Why Data Wrangling is the key to Data Science

To know why Data Wrangling is the key to Data Science, first we need to agree on what Data Science is.

What is Data Science?

At Data Dialect we describe Data Science as “The science of solving problems using data.”

The Head of Decision Intelligence at Google, Cassie Kozyrkov, gives it a similar definition:

Data science is the discipline of making data useful.  It’s three subfields involve mining large amounts of information for inspiration (analytics), making decisions wisely based on limited information (statistics), and using patterns in data to automate tasks (ML/AI).”

Whichever area of data science you might venture to, accessing enough high-quality data would be the foundation for the success in your effort.  On the flip side, limited, low-quality data is bound to lead to limited, low-quality results – a kind of “garbage in, garbage out”.

What is enough data?

Analysts have been working with data for decades, even centuries – predicting, forecasting, looking back, finding patterns.  The data used in traditional analysis are mostly structured in low complexity and within a defined sample group, derived from traditional data sources.  This traditional sourcing is resulting in overtraded and crowded, overfitted results.

Big data on the other hand is mostly not structured and results derived from big data are not binary.  Much of big data is found in alternative sources like geo location, online behaviour, consumer spending, web scraping, the internet of things, flight data and behavioural data to name but a few.

Free online public databases like Google Dataset search, World Bank Open Data site and the USA government’s open data and many more also give access to large collections of data.

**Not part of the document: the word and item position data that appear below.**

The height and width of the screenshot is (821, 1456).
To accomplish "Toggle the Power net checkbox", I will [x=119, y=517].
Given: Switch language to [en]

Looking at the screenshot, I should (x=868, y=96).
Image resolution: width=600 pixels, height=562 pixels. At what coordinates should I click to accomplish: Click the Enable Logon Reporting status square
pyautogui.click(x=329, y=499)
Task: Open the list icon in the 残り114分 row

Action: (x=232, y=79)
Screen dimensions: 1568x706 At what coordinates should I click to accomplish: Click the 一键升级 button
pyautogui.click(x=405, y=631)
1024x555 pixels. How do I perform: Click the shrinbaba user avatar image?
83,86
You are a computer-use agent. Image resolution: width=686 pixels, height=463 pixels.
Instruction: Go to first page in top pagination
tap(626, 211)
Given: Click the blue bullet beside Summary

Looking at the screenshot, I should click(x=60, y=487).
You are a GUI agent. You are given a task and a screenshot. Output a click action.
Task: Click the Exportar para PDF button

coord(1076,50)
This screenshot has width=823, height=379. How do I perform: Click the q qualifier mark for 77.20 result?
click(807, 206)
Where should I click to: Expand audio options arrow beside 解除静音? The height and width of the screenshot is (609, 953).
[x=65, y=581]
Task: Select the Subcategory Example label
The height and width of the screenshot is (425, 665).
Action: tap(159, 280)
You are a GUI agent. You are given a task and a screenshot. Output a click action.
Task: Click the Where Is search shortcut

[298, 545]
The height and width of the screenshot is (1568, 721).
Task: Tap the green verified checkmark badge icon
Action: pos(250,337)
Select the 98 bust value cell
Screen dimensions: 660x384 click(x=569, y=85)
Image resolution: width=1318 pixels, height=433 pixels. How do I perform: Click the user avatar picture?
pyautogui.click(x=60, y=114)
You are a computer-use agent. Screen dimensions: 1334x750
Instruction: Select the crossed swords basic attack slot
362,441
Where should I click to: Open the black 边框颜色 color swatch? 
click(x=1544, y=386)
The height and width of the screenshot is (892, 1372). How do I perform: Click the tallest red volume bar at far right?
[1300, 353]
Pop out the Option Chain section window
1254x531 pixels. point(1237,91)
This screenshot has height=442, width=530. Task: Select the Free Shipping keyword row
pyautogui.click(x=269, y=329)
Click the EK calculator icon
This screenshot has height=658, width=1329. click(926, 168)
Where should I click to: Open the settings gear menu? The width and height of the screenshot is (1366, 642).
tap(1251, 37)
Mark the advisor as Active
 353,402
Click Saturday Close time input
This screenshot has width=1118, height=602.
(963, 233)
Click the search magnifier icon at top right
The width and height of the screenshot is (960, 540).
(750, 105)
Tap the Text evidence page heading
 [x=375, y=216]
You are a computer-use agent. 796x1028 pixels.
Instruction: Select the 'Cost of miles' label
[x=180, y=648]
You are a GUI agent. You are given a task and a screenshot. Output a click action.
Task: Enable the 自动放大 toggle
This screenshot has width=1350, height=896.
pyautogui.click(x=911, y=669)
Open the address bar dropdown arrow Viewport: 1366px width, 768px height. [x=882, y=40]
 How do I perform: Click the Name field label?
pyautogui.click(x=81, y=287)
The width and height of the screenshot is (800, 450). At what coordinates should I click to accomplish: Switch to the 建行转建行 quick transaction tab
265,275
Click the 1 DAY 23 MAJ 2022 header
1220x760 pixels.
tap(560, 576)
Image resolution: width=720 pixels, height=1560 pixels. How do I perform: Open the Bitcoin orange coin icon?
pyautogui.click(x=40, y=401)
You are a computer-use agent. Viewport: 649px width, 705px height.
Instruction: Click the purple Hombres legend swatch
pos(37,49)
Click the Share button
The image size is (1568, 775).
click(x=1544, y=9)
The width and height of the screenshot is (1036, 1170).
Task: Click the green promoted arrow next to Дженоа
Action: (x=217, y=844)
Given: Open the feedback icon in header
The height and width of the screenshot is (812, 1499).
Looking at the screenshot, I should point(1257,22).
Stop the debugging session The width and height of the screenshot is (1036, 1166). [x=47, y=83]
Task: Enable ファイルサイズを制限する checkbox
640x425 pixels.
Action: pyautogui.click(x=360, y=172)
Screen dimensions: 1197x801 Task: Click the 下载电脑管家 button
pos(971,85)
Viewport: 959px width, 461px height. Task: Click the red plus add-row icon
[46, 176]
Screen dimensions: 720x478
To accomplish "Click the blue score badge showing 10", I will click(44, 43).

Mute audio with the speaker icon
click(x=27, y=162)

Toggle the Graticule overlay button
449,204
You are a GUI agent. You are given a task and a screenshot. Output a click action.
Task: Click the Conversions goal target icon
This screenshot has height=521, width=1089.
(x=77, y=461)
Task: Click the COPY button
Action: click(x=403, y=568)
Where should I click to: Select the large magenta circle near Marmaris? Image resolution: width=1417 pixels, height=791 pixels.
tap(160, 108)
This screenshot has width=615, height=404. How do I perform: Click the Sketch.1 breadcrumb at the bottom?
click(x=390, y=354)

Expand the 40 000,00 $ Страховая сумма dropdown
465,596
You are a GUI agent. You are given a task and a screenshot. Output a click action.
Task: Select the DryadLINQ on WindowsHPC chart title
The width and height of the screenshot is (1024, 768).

All this data put together allow us to create mosaic pictures of the world around us.

Using multiple data sources do mean combining data with different structures, from different locations, with different measures of quality, having different formats.

Quantity is no longer a problem – consistent high Quality is.

What is high quality data?

One of the fathers of data science, Hadley Wickham defines high-quality data as data that fulfils the requirements of “Tidy Data”.  He defines “Tidy Data” as datasets that are arranged such that:

  • Each variable is a column
  • Each observation is a row
  • Each type of observational unit is a table

Here is the big leap.  There are masses of unstructured – or dirty – datasets available to us.  For this dirty data to be made useful whether it’s with analytics, statistics or machine learning, it needs to be reordered into tidy (alas not tiny) datasets.  Getting from dirty to tidy the data needs to be obtained from a combination of structures, scrubbed to clean out the noise and explored to understand the quality of the data.  In short, Data Wrangling is needed to get from dirty to tidy high quality data.

What is Data Wrangling?

Data Wrangling is as much an art as it is a science.  This is mostly because there is no ‘one size fit all’ recipe to follow – rather a couple of broad steps backed by principles and techniques.

There is no guarantee that a dataset will fit or be able to answer the business need after grinding through the wrangling mill.  Data Wrangling will however produce a clean dataset, highlighting its strengths and weaknesses, allowing for an informed decision on next steps.

  1. Obtaining the data

Data can be obtained in multiple formats. The aim of obtaining the data is to get the data into an accessible format.  It could imply unzipping zipped files, merging similar files, picking information from text files, decoding graphical files, scraping information from web sites or obtaining information from streams like Twitter or WhatsApp.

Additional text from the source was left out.